* Source excerpt
For another example, go to the course website and take a look at what was sent and received. You can click on each file and see the headers of both the requests and responses and the body of the responses received as well.

Web pages and Encryption

There are quite a few websites that need to be encrypted to protect the content (think banking, health, privacy, etc.) We need a method to encode/decode the data. HTTPS uses both asymmetric and symmetric encryption. This process runs in the following sequence:

Browser connects to SSL/TLS-Enabled server
Computers agree on an encryption method
Sever sends it's digital certificate (with it's public key)
Browser and server generate session key
Further communications are encrypted using the session key.

What to take away from this discussion

One of the most important things that you need to take away from this conversation is that HTTP is a stateless protocol. Each request is treated independently. Moreover, when you go to a website two things are going to happen assuming the request was valid:

The server is going to provide metadata about the connection status, information about itself, and whatever information it wants the client to know about, such as cookies.
The server will then send the content from whatever source provided it. This source can be a static web page or some type of dynamic content generated by a script or program running on the server. Those scripts/programs just need to provide HTML.

Practice Problems

How does the HTTP request look like for

http://midn.cs.usna.edu/~mXXXXXX/IT350.html

Using both netcat and curl, download the headers and content for your most recently submitted lab.

How do the HTTP request and response look like?

	 
	 http://csfaculty.academy.usna.edu/~adina/it350/demo/welcome.php?username=ac

welcome.php:

	
<?php
$username = $_GET["username"];

setcookie("username",$username);

echo '<!DOCYPE html>
<html lang=”en”><head>
<meta charset = “utf-8”>
<title>Test</title></head>
<body>';
echo "<h1>Welcome $username</h1>";
echo '</body></html>';
?>

* Problem description
Can you write out the part of the HTTP notes above word for word, starting at the words "http://midn.cs.usna.edu/~mXXXXXX/IT350.html" and ending after "response look like?"?

* Record excerpts
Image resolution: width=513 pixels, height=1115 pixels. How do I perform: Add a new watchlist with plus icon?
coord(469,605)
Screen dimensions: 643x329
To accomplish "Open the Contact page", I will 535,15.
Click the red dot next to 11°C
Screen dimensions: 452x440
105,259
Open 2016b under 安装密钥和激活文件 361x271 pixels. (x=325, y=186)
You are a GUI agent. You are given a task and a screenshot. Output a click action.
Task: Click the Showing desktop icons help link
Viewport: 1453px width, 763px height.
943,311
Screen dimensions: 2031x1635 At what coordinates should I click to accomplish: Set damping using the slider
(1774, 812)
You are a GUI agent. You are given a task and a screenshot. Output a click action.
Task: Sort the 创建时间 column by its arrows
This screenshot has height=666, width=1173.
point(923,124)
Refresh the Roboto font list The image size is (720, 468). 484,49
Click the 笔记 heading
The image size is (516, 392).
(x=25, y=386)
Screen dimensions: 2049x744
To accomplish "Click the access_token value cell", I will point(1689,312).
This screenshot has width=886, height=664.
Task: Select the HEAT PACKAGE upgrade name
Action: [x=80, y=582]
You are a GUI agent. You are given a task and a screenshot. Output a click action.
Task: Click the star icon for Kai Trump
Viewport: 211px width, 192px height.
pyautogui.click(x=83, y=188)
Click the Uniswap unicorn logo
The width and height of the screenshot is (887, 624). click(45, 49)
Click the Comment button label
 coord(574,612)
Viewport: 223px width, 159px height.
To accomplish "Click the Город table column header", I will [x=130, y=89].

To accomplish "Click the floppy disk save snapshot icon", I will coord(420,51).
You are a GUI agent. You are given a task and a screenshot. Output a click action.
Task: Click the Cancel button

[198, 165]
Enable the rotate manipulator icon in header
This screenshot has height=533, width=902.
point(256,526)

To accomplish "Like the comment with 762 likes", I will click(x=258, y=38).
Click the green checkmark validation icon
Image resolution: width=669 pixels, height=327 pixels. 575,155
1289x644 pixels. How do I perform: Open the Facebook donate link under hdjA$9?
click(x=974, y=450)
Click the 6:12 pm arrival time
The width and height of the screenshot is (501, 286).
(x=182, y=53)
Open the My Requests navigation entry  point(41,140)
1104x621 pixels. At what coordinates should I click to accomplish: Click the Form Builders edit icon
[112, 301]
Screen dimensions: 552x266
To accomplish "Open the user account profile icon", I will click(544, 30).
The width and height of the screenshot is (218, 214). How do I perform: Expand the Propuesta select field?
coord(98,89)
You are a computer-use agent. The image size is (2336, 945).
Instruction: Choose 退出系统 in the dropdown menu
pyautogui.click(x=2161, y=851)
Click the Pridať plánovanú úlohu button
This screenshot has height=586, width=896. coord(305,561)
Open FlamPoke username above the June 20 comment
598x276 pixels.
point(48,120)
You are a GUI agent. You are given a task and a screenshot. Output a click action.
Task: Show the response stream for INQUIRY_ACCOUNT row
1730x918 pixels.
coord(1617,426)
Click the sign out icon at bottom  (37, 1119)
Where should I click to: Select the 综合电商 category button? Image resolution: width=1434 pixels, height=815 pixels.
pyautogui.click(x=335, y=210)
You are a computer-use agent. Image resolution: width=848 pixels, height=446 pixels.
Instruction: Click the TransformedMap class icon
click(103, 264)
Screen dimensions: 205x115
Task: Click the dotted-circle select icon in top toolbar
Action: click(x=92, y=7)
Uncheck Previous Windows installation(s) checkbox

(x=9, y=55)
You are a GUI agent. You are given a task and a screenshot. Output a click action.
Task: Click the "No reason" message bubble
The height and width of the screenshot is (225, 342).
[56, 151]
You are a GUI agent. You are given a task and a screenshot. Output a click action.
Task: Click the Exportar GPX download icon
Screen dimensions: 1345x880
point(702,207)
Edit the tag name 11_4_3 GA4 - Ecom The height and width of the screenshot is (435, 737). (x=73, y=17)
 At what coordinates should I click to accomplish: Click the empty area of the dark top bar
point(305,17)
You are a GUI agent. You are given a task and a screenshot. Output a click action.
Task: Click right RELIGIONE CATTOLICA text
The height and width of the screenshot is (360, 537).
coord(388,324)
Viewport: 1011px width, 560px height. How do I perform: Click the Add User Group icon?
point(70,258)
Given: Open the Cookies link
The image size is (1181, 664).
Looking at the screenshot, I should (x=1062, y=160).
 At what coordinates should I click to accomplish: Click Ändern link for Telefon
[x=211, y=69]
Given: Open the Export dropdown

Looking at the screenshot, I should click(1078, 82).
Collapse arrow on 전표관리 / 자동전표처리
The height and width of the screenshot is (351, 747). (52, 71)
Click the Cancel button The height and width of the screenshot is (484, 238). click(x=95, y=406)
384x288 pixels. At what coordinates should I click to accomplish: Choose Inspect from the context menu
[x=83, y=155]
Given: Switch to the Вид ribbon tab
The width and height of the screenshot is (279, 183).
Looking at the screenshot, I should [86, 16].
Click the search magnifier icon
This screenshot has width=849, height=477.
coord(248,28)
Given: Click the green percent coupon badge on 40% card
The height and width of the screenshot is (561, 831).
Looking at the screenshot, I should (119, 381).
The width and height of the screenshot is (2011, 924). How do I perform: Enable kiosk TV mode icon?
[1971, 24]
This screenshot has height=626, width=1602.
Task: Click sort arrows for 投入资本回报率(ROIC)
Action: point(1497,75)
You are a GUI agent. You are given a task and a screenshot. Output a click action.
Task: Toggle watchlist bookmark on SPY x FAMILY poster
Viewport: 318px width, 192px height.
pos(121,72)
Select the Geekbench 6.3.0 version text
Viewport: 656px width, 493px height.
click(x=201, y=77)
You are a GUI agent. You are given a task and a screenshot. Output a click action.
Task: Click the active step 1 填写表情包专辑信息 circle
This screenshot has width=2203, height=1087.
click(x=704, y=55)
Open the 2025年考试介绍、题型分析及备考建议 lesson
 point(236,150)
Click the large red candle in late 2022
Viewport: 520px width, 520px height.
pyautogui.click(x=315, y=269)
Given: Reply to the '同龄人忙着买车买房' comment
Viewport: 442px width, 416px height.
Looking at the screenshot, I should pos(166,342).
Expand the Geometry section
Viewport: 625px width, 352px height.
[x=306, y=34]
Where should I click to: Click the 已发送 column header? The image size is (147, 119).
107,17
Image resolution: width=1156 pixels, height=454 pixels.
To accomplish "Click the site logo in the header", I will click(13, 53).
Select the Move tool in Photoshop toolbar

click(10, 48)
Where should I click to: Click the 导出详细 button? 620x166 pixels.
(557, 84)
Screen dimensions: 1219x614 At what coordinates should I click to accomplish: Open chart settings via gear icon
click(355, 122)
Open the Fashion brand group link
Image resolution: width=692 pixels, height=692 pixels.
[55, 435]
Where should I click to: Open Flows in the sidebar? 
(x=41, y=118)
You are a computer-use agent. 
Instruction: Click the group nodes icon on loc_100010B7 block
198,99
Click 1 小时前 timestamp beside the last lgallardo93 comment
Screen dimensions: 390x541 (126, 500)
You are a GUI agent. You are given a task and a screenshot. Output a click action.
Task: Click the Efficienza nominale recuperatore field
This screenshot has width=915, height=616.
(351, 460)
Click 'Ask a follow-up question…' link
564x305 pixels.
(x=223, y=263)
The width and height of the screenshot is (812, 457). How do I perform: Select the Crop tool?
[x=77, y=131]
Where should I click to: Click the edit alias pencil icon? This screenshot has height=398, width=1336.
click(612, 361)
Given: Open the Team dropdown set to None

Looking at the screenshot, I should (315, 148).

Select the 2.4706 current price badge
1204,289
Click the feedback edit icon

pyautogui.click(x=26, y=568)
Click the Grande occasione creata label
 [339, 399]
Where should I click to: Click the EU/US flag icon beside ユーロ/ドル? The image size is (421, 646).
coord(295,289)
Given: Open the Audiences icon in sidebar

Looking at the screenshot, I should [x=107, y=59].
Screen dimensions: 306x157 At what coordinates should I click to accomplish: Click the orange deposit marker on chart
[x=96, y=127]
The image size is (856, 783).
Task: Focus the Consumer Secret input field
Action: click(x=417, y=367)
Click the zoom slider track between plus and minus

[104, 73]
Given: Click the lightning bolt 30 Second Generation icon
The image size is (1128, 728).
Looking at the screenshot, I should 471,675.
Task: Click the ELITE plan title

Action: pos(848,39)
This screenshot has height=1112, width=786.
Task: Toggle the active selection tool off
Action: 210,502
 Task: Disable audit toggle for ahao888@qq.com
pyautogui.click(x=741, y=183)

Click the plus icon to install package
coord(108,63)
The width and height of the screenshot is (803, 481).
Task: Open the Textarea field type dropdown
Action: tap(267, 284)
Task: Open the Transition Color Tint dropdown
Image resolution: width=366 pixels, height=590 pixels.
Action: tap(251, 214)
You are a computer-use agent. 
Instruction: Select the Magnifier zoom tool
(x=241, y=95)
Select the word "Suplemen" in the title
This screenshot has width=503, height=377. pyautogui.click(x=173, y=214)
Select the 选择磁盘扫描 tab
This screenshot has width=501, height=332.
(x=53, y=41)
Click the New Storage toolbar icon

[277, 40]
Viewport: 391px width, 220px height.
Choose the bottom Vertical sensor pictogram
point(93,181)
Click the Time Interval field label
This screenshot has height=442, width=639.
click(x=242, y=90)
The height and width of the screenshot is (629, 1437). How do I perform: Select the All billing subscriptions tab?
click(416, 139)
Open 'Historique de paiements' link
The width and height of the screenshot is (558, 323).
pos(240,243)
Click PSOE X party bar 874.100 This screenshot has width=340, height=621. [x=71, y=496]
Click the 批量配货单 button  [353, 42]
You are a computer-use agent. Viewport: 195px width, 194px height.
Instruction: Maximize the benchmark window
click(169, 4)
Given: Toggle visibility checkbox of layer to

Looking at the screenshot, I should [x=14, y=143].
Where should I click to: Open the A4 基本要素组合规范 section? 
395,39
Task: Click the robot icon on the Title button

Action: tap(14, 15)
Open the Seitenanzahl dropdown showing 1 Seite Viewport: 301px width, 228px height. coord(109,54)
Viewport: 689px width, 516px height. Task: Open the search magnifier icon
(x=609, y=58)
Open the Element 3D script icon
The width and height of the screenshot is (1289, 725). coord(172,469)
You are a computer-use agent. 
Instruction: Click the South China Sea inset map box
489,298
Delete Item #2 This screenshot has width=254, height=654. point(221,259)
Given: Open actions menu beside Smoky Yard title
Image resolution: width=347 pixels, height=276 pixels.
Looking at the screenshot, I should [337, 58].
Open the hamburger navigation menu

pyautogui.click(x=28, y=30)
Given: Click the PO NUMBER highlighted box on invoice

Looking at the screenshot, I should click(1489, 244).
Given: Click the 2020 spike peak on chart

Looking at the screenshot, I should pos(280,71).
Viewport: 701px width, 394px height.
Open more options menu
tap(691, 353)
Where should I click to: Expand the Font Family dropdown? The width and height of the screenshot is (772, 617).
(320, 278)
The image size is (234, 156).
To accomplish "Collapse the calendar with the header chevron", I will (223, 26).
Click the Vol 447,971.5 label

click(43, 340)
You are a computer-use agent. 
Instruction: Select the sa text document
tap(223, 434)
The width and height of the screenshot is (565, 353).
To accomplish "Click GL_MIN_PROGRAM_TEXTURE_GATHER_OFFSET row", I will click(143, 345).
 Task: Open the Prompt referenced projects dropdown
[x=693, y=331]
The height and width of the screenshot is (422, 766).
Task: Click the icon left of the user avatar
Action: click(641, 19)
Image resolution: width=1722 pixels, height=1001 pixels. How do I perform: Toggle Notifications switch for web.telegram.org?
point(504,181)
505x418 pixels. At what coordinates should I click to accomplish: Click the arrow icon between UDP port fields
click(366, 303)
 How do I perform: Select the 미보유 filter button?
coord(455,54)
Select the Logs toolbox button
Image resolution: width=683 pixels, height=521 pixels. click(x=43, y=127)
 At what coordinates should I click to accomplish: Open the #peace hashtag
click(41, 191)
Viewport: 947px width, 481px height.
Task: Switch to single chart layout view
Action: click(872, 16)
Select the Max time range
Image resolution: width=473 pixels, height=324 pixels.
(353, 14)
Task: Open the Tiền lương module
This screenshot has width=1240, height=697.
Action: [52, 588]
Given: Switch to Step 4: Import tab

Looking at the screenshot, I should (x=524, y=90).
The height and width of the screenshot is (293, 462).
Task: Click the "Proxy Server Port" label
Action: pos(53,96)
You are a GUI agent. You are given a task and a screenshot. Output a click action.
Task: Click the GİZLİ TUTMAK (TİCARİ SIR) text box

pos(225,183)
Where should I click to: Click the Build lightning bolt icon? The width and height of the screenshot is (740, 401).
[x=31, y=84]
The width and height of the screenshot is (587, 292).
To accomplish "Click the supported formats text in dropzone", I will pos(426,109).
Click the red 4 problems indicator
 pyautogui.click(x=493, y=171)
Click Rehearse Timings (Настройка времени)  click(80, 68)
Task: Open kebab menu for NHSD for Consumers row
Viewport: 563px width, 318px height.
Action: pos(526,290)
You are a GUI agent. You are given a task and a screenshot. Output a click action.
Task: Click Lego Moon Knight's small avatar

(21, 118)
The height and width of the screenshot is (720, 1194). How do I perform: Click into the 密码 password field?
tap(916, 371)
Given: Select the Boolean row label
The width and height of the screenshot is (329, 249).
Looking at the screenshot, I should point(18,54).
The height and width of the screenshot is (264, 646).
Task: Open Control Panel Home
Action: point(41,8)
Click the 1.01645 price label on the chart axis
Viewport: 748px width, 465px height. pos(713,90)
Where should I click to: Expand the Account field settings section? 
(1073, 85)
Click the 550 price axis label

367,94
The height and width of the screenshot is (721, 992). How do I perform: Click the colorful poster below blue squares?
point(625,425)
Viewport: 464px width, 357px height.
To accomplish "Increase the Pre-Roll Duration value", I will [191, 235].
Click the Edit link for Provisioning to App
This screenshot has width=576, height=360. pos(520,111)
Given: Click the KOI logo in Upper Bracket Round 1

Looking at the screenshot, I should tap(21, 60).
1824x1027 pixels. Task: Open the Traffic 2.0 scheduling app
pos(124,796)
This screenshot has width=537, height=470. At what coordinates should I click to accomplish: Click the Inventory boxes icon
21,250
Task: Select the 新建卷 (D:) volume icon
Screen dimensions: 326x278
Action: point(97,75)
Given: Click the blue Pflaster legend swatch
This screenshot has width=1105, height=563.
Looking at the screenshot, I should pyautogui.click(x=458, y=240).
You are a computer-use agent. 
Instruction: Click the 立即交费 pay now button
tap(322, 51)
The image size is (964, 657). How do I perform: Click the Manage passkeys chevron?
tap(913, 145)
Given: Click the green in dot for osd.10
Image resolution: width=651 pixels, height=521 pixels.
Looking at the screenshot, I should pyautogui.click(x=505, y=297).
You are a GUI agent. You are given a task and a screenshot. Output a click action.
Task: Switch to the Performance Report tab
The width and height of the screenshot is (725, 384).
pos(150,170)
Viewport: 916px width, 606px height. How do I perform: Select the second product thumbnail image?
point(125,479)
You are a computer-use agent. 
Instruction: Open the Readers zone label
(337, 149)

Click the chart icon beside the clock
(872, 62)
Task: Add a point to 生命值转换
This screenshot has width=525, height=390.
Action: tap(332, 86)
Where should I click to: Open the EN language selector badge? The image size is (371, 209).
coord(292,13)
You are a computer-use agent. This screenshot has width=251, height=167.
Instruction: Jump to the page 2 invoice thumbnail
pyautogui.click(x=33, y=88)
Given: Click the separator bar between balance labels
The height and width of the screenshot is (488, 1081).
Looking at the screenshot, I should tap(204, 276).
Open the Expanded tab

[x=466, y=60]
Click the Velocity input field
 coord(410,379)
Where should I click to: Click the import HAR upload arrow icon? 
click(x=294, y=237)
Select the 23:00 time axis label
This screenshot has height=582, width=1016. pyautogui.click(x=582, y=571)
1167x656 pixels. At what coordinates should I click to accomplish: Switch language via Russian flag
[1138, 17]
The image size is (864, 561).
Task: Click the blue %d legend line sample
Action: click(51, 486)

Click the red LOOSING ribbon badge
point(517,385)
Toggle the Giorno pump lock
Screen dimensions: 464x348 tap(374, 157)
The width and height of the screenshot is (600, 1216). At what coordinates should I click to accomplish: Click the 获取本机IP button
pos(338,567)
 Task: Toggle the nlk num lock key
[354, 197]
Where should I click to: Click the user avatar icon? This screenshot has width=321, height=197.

* Task output
http://midn.cs.usna.edu/~mXXXXXX/IT350.html

Using both netcat and curl, download the headers and content for your most recently submitted lab.

How do the HTTP request and response look like?